→ AIM OF THE EXERCISE: Without leaving out a single line, copy the records exactly.
_ _ _ _ _ _ _
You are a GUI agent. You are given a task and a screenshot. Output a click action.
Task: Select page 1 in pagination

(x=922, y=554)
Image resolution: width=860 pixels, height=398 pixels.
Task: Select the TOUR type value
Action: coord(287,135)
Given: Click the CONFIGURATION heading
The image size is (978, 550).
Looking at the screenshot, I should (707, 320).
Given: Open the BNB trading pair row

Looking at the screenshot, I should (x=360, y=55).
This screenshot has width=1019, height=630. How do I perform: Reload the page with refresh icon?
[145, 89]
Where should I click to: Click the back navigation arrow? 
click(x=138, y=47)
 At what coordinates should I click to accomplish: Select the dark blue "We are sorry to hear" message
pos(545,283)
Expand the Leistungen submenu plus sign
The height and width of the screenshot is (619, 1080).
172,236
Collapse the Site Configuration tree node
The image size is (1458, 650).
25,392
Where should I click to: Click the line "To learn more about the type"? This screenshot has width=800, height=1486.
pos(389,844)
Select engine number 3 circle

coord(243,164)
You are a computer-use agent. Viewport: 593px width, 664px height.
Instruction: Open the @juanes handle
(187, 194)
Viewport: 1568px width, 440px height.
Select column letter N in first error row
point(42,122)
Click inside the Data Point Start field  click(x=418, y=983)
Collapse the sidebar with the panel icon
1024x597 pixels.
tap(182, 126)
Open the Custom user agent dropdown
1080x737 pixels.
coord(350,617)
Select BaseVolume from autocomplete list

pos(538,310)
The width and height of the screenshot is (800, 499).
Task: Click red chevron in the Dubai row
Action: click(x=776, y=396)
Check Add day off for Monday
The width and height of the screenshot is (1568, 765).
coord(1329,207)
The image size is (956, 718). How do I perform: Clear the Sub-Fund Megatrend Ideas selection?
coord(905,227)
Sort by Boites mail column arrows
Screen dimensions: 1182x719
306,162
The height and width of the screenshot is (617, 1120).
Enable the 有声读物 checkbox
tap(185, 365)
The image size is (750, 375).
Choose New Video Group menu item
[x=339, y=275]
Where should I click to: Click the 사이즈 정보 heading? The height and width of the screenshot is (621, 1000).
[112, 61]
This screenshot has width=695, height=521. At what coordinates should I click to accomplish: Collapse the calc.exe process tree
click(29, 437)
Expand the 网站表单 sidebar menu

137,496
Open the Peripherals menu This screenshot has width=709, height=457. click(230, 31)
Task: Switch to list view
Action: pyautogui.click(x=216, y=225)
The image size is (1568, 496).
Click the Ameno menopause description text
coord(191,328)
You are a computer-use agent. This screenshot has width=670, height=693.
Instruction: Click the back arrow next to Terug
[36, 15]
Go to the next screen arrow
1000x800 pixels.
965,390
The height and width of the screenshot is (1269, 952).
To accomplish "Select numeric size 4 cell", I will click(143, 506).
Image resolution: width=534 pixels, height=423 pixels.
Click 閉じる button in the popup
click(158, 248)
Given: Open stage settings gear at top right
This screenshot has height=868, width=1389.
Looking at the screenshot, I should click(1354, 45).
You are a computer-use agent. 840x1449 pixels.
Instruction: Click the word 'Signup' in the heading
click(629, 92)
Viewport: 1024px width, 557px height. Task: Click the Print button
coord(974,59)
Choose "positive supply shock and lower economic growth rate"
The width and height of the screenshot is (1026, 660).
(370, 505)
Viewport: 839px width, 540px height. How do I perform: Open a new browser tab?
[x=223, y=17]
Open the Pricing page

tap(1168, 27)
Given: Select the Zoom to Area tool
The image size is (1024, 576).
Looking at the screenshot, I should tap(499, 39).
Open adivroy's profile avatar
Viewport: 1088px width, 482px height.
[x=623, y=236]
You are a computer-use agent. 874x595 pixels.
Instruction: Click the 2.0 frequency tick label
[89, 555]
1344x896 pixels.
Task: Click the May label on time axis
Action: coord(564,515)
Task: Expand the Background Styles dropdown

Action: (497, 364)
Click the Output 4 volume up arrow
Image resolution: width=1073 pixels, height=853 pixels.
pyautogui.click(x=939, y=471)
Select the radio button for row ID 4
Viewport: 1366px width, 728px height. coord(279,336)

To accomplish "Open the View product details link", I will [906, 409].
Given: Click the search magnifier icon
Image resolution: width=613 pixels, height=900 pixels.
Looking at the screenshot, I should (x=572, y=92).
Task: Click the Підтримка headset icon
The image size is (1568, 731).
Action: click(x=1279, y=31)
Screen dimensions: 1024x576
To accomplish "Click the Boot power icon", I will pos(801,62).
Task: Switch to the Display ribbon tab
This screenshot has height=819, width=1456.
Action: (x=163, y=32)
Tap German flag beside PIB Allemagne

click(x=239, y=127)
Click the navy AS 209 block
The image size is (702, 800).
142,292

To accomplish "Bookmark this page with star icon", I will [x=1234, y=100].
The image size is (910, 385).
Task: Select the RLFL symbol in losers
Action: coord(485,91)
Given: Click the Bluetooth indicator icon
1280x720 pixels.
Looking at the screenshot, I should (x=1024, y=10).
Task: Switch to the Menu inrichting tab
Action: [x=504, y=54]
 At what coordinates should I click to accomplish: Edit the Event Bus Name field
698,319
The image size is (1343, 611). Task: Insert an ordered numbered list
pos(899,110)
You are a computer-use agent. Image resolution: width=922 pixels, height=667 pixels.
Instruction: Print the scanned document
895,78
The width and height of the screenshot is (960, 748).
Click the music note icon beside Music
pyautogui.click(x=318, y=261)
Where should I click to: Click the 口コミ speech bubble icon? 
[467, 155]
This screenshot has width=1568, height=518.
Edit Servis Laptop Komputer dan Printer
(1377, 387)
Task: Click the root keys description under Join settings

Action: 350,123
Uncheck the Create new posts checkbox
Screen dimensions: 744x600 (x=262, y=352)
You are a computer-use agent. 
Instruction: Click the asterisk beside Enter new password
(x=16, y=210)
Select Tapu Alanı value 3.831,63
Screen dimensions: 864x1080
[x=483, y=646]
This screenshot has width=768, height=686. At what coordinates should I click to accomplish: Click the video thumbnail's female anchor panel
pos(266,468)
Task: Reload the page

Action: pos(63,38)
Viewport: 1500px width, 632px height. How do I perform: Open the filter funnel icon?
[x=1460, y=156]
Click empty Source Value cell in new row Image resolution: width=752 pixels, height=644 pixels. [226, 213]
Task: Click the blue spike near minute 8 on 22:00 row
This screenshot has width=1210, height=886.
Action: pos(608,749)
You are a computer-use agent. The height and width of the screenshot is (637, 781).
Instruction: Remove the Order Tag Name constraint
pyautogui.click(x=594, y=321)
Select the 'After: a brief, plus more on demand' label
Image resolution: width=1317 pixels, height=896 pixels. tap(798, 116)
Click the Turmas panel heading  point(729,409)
_ _ _ _ _ _ _
→ TASK RESPONSE:
You are a GUI agent. You are given a task and a screenshot. Output a click action.
Task: Select page 1 in pagination

(x=922, y=554)
Image resolution: width=860 pixels, height=398 pixels.
Task: Select the TOUR type value
Action: coord(287,135)
Given: Click the CONFIGURATION heading
The image size is (978, 550).
Looking at the screenshot, I should (707, 320).
Given: Open the BNB trading pair row

Looking at the screenshot, I should (x=360, y=55).
This screenshot has width=1019, height=630. How do I perform: Reload the page with refresh icon?
[145, 89]
Where should I click to: Click the back navigation arrow? 
click(x=138, y=47)
 At what coordinates should I click to accomplish: Select the dark blue "We are sorry to hear" message
pos(545,283)
Expand the Leistungen submenu plus sign
The height and width of the screenshot is (619, 1080).
172,236
Collapse the Site Configuration tree node
The image size is (1458, 650).
25,392
Where should I click to: Click the line "To learn more about the type"? This screenshot has width=800, height=1486.
pos(389,844)
Select engine number 3 circle

coord(243,164)
You are a computer-use agent. Viewport: 593px width, 664px height.
Instruction: Open the @juanes handle
(187, 194)
Viewport: 1568px width, 440px height.
Select column letter N in first error row
point(42,122)
Click inside the Data Point Start field  click(x=418, y=983)
Collapse the sidebar with the panel icon
1024x597 pixels.
tap(182, 126)
Open the Custom user agent dropdown
1080x737 pixels.
coord(350,617)
Select BaseVolume from autocomplete list

pos(538,310)
The width and height of the screenshot is (800, 499).
Task: Click red chevron in the Dubai row
Action: click(x=776, y=396)
Check Add day off for Monday
The width and height of the screenshot is (1568, 765).
coord(1329,207)
The image size is (956, 718). How do I perform: Clear the Sub-Fund Megatrend Ideas selection?
coord(905,227)
Sort by Boites mail column arrows
Screen dimensions: 1182x719
306,162
The height and width of the screenshot is (617, 1120).
Enable the 有声读物 checkbox
tap(185, 365)
The image size is (750, 375).
Choose New Video Group menu item
[x=339, y=275]
Where should I click to: Click the 사이즈 정보 heading? The height and width of the screenshot is (621, 1000).
[112, 61]
This screenshot has width=695, height=521. At what coordinates should I click to accomplish: Collapse the calc.exe process tree
click(29, 437)
Expand the 网站表单 sidebar menu

137,496
Open the Peripherals menu This screenshot has width=709, height=457. click(230, 31)
Task: Switch to list view
Action: pyautogui.click(x=216, y=225)
The image size is (1568, 496).
Click the Ameno menopause description text
coord(191,328)
You are a computer-use agent. This screenshot has width=670, height=693.
Instruction: Click the back arrow next to Terug
[36, 15]
Go to the next screen arrow
1000x800 pixels.
965,390
The height and width of the screenshot is (1269, 952).
To accomplish "Select numeric size 4 cell", I will click(143, 506).
Image resolution: width=534 pixels, height=423 pixels.
Click 閉じる button in the popup
click(158, 248)
Given: Open stage settings gear at top right
This screenshot has height=868, width=1389.
Looking at the screenshot, I should click(1354, 45).
You are a computer-use agent. 840x1449 pixels.
Instruction: Click the word 'Signup' in the heading
click(629, 92)
Viewport: 1024px width, 557px height. Task: Click the Print button
coord(974,59)
Choose "positive supply shock and lower economic growth rate"
The width and height of the screenshot is (1026, 660).
(370, 505)
Viewport: 839px width, 540px height. How do I perform: Open a new browser tab?
[x=223, y=17]
Open the Pricing page

tap(1168, 27)
Given: Select the Zoom to Area tool
The image size is (1024, 576).
Looking at the screenshot, I should tap(499, 39).
Open adivroy's profile avatar
Viewport: 1088px width, 482px height.
[x=623, y=236]
You are a computer-use agent. 874x595 pixels.
Instruction: Click the 2.0 frequency tick label
[89, 555]
1344x896 pixels.
Task: Click the May label on time axis
Action: coord(564,515)
Task: Expand the Background Styles dropdown

Action: (497, 364)
Click the Output 4 volume up arrow
Image resolution: width=1073 pixels, height=853 pixels.
pyautogui.click(x=939, y=471)
Select the radio button for row ID 4
Viewport: 1366px width, 728px height. coord(279,336)

To accomplish "Open the View product details link", I will [906, 409].
Given: Click the search magnifier icon
Image resolution: width=613 pixels, height=900 pixels.
Looking at the screenshot, I should (x=572, y=92).
Task: Click the Підтримка headset icon
The image size is (1568, 731).
Action: click(x=1279, y=31)
Screen dimensions: 1024x576
To accomplish "Click the Boot power icon", I will pos(801,62).
Task: Switch to the Display ribbon tab
This screenshot has height=819, width=1456.
Action: (x=163, y=32)
Tap German flag beside PIB Allemagne

click(x=239, y=127)
Click the navy AS 209 block
The image size is (702, 800).
142,292

To accomplish "Bookmark this page with star icon", I will [x=1234, y=100].
The image size is (910, 385).
Task: Select the RLFL symbol in losers
Action: coord(485,91)
Given: Click the Bluetooth indicator icon
1280x720 pixels.
Looking at the screenshot, I should (x=1024, y=10).
Task: Switch to the Menu inrichting tab
Action: [x=504, y=54]
 At what coordinates should I click to accomplish: Edit the Event Bus Name field
698,319
The image size is (1343, 611). Task: Insert an ordered numbered list
pos(899,110)
You are a computer-use agent. Image resolution: width=922 pixels, height=667 pixels.
Instruction: Print the scanned document
895,78
The width and height of the screenshot is (960, 748).
Click the music note icon beside Music
pyautogui.click(x=318, y=261)
Where should I click to: Click the 口コミ speech bubble icon? 
[467, 155]
This screenshot has width=1568, height=518.
Edit Servis Laptop Komputer dan Printer
(1377, 387)
Task: Click the root keys description under Join settings

Action: 350,123
Uncheck the Create new posts checkbox
Screen dimensions: 744x600 (x=262, y=352)
You are a computer-use agent. 
Instruction: Click the asterisk beside Enter new password
(x=16, y=210)
Select Tapu Alanı value 3.831,63
Screen dimensions: 864x1080
[x=483, y=646]
This screenshot has width=768, height=686. At what coordinates should I click to accomplish: Click the video thumbnail's female anchor panel
pos(266,468)
Task: Reload the page

Action: pos(63,38)
Viewport: 1500px width, 632px height. How do I perform: Open the filter funnel icon?
[x=1460, y=156]
Click empty Source Value cell in new row Image resolution: width=752 pixels, height=644 pixels. [226, 213]
Task: Click the blue spike near minute 8 on 22:00 row
This screenshot has width=1210, height=886.
Action: pos(608,749)
You are a computer-use agent. The height and width of the screenshot is (637, 781).
Instruction: Remove the Order Tag Name constraint
pyautogui.click(x=594, y=321)
Select the 'After: a brief, plus more on demand' label
Image resolution: width=1317 pixels, height=896 pixels. tap(798, 116)
Click the Turmas panel heading  point(729,409)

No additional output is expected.